### Source passage
____

It would give the federal government a fine opportunity to once and for all show off its highly touted flexibility, which exists only in the minds of some of our Liberal colleagues.
We ask that the discretionary power provided for in clause 4 be eliminated and that, as soon as a province meets the criteria set out in the new clause 26.1, its own divorce guidelines apply within its territory, as dictated by common sense and respect.
This issue was considered by a federal-provincial-territorial committee whose report proposed three alternatives to the very concrete problem raised by the distribution of powers, whereby one formula could be used for divorces and another one for private cases. The government opted for a single formula within a single territory, and we totally agree. Now we just have to make sure it does not undo with one hand what it is proposing to do with the other.
I would now like to move on to the guidelines section in the bill. For some years now, lawyers and legal experts have agreed on the lack of uniformity and the arbitrary way support payments are determined.
We know that the decisions relating to child support orders are left to the judges' discretion and vulnerable to all kinds of manipulations by one or both spouses in assessing their ability to pay. There is now a total lack of uniformity in the amounts granted.
According to one study, child support payments are already inadequate when they are set, and the situation gets worse with inflation and as the children grow up and their financial needs increase. In fact, many people working in the judicial system are calling for the standardization of child support payments.
This bill proposes the adoption of a grid, which is a step in the right direction. The federal-provincial-territorial family law committee on child support came to the same conclusion in its report, saying:
"The committee believes that adopting a child support setting formula will help parents, lawyers and judges negotiate and set fair and consistent support payments and bring parents to take responsibility more readily for their children. By eliminating a major source of conflict when families break up, this formula may also foster a positive relationship between family members, and particularly between the child and the non-custodial parent. It may also reduce not only the legal costs to the parents but also the legal aid costs, court costs and costs to execute orders, which are borne by the government".

____

### Given problem 1
Does the child support passage agree with each statement: (a) the government chose one formula within one territory; (b) the speaker wants the discretionary power in clause 4 kept; (c) one study found child support payments adequate when first set? Answer yes or no for each and quote the deciding words.
### Given problem 2
In the child support passage, how many alternatives did the federal-provincial-territorial committee's report propose?

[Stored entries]
____

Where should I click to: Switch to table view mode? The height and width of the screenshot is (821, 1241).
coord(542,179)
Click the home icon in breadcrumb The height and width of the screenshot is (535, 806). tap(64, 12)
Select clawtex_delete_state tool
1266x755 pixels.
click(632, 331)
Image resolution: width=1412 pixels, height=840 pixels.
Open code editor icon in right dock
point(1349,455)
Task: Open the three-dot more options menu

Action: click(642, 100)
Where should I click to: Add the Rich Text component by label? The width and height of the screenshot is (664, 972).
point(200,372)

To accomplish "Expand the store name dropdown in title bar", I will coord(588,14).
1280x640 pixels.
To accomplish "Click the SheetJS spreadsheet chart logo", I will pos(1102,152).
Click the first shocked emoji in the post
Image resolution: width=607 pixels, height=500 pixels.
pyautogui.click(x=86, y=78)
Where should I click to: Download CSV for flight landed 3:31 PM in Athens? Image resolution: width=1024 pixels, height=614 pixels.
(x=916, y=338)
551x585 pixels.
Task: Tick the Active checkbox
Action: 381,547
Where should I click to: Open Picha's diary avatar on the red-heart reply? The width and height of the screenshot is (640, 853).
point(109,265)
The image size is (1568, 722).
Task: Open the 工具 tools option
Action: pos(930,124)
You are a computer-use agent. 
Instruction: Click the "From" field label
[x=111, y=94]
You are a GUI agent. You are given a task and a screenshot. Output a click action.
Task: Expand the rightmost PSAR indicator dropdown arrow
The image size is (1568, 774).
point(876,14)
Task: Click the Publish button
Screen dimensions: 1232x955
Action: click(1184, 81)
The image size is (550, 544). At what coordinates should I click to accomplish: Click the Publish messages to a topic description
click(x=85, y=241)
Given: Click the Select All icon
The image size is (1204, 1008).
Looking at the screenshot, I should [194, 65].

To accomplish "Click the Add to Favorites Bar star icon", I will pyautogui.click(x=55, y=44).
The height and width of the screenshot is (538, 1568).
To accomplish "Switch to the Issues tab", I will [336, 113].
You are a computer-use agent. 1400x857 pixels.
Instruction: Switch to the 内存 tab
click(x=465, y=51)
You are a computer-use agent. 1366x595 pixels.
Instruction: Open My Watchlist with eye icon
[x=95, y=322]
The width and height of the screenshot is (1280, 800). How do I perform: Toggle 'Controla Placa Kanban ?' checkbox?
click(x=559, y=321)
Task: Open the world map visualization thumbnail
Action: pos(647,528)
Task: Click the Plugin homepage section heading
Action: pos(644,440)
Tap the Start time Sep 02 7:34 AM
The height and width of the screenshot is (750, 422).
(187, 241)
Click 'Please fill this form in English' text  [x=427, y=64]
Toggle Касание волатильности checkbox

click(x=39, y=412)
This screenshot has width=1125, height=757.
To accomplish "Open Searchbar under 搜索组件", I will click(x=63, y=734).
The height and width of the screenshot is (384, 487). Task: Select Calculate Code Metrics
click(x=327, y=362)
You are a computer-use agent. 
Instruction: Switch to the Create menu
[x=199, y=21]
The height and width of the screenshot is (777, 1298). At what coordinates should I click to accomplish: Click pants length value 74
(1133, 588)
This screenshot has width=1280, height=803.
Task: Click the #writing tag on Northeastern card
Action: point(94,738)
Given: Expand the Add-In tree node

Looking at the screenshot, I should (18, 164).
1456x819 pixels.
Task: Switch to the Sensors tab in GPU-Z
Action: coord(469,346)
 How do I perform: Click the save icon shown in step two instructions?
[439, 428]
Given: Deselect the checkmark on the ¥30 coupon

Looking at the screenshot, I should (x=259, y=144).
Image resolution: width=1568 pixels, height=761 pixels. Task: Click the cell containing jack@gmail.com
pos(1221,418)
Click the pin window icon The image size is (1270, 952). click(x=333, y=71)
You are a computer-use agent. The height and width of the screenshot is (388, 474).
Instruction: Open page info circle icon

____

### Final answer 1
(a) Yes: "The government opted for a single formula within a single territory"
(b) No: "We ask that the discretionary power provided for in clause 4 be eliminated"
(c) No: "child support payments are already inadequate when they are set"

### Final answer 2
Three alternatives.